This is not correct. "Windows" (1.0-3.11, 9x, me) was a natively single user product. NT (3.1-4, 2000, XP, Vista, Win7) remains natively multi user, and was always built for networks. The design of NT always included multiple users, multiple groups per user, flexible ACLs, fine grained privilege, and other concepts which Linux has been retrofitting.


Maybe somewhat under the covers, but Windows until recently seemed targeted at only one *interactive* user. It took Citrix to show Microsoft how to do multiple interactive users in the first place, and many Windows apps today don't function well in a Citrix/WTS environment. The irony to me is that Microsoft knew this (and couldn't justify the higher cost of this approach to their desktop-only customers), so they promoted NT and its progeny as server OSes -- where the GUI is often not needed and is unnecessary fluff. Yet on Windows you cannot get rid of said GUI.

Windows has been harmed by setup insisting that a user account must be created in the administrators group, which has led to people to run as an admin all the time. Running as root all the time is much more rare on UNIX/Linux.

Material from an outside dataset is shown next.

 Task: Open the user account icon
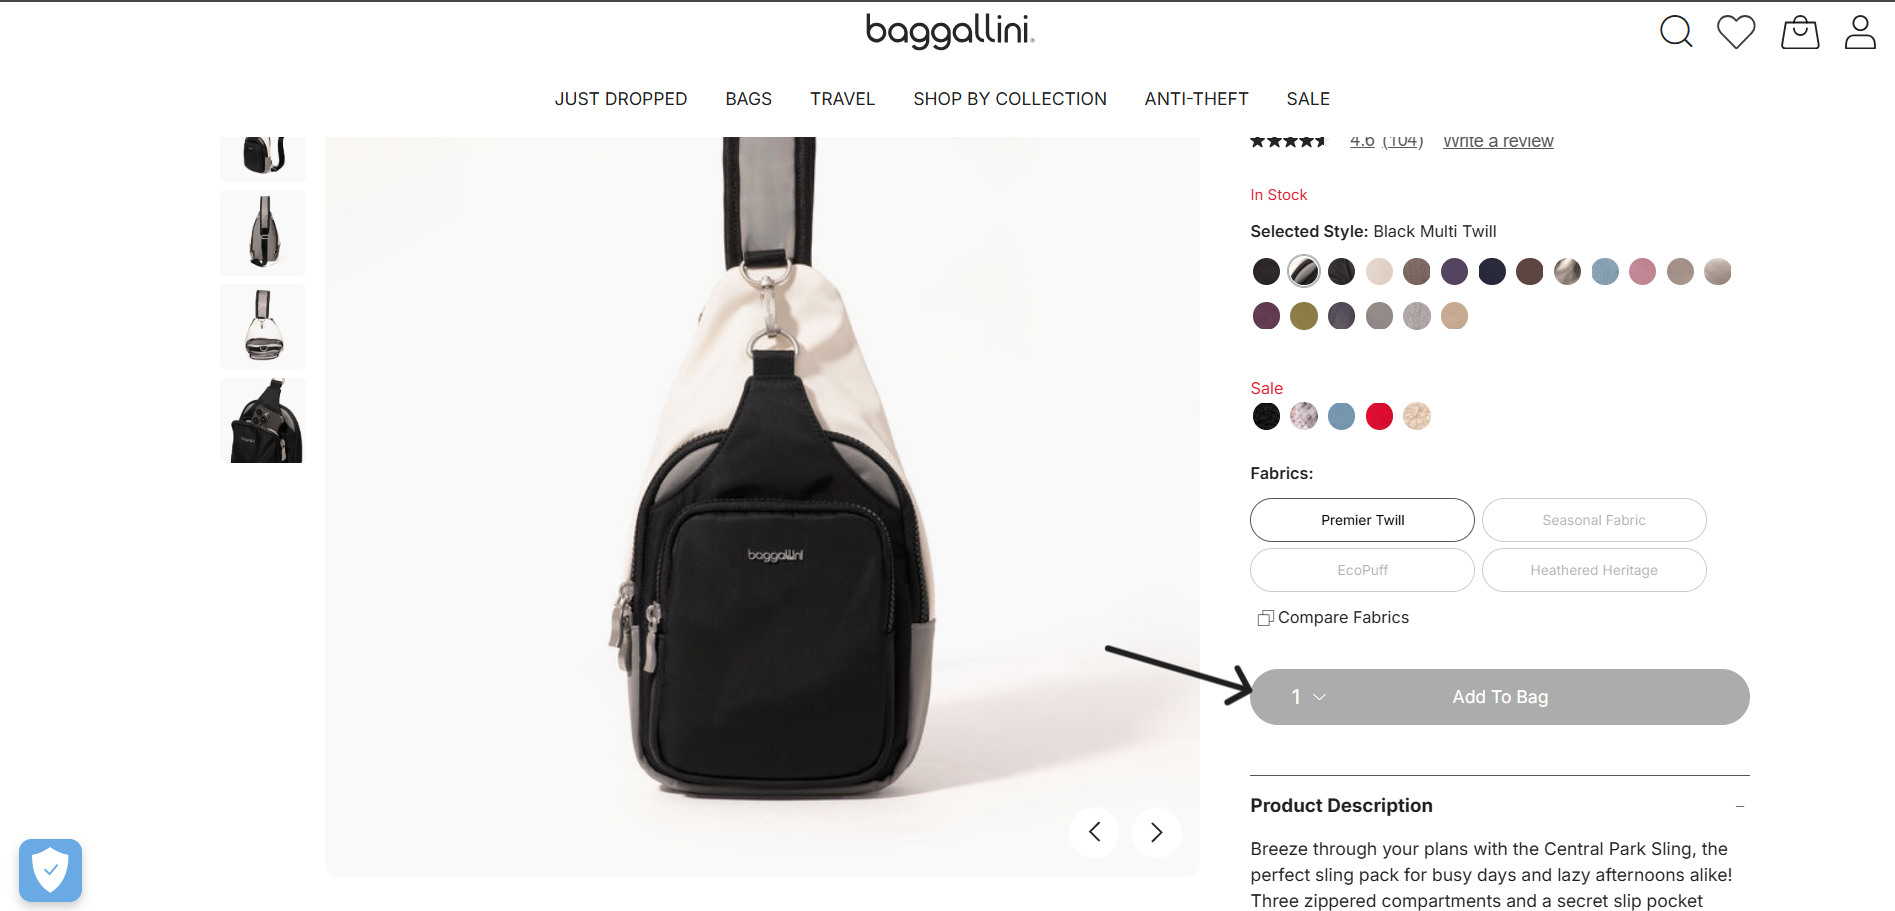tap(1860, 31)
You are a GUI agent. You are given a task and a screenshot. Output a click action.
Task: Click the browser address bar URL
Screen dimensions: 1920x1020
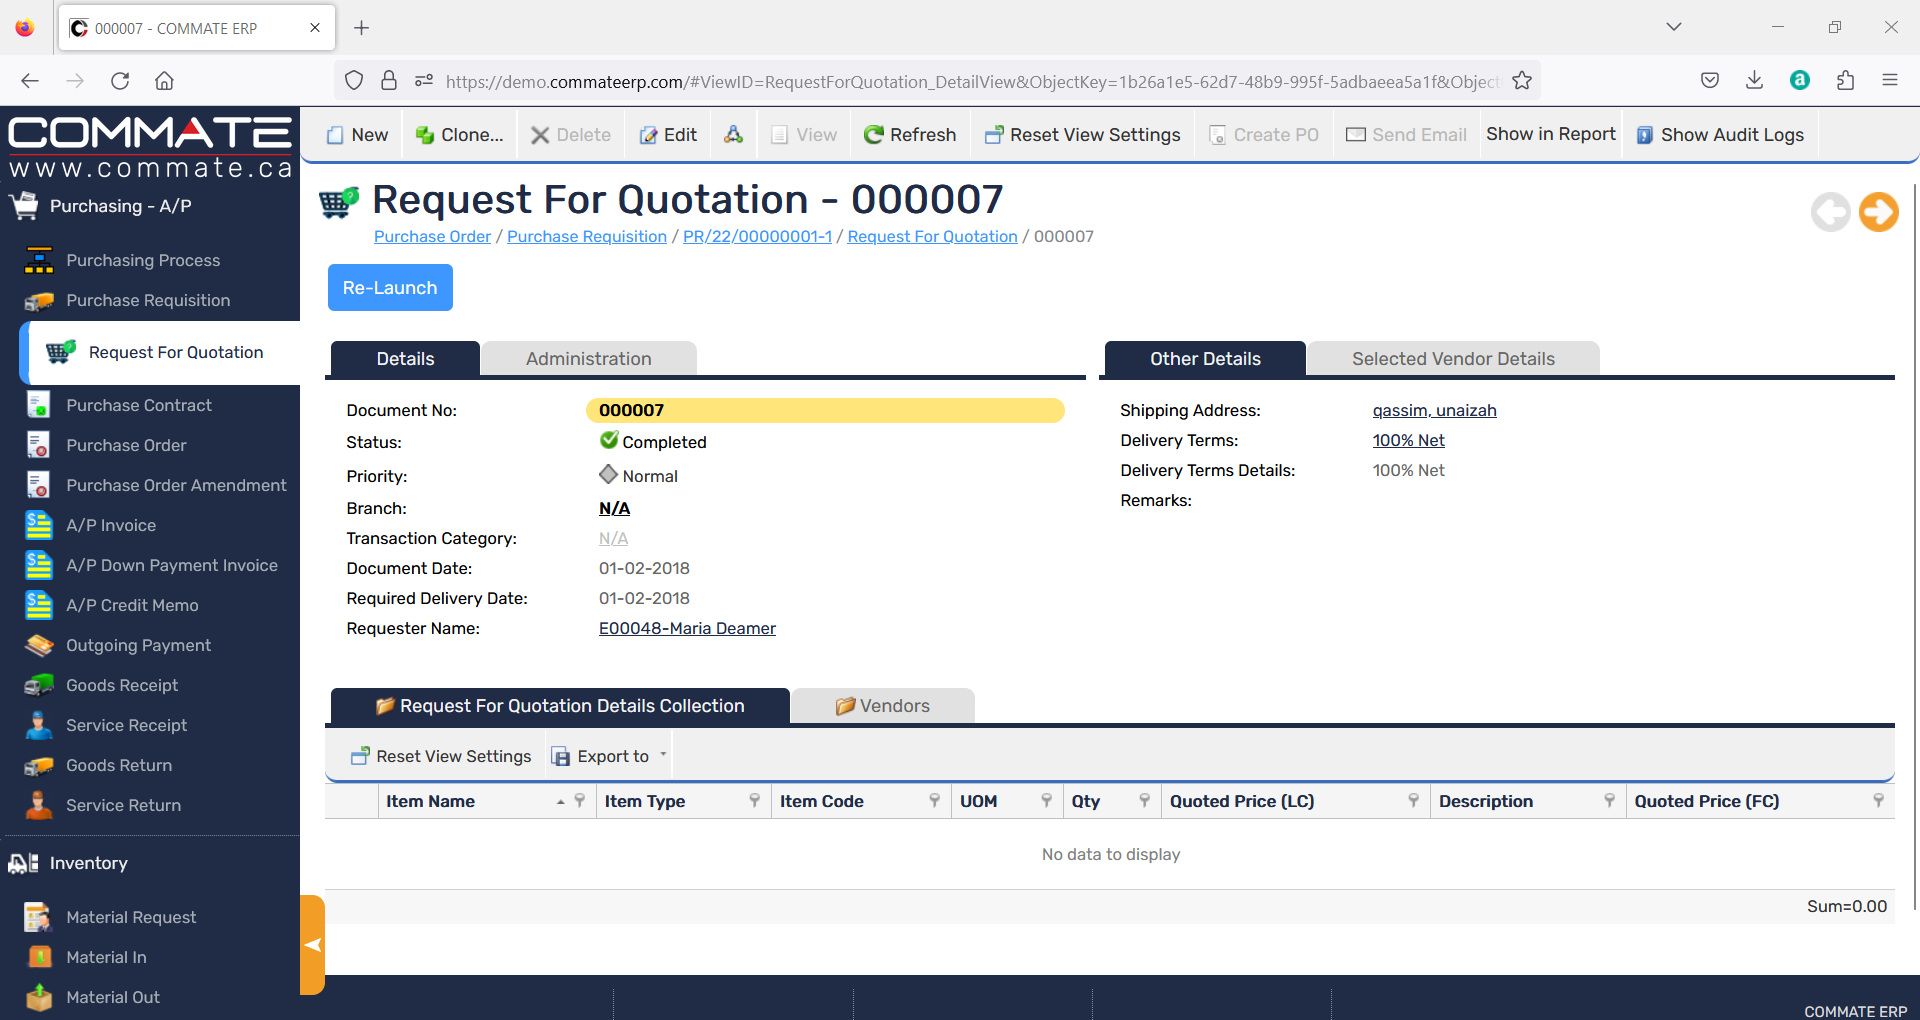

I still feel Microsoft has no one to blame but themselves for this. They should have made that clean break, enforced least-privilege policies, when they brought out NT. Those "fine-grained privileges" you mention above have been largely wasted for many years, and would still be if Windows had not become the poster child for malware.

All that said, (potentialy controversial statement coming right up ;) I think security- and capability-wise, Linux and Windows each have advantages over the other, but on balance they are pretty much equals. The biggest practical area where Linux/BSD trump Windows today IMHO is flexibility. You can make those OSes just about anything you want. With Windows, you pretty much get what MS gives you.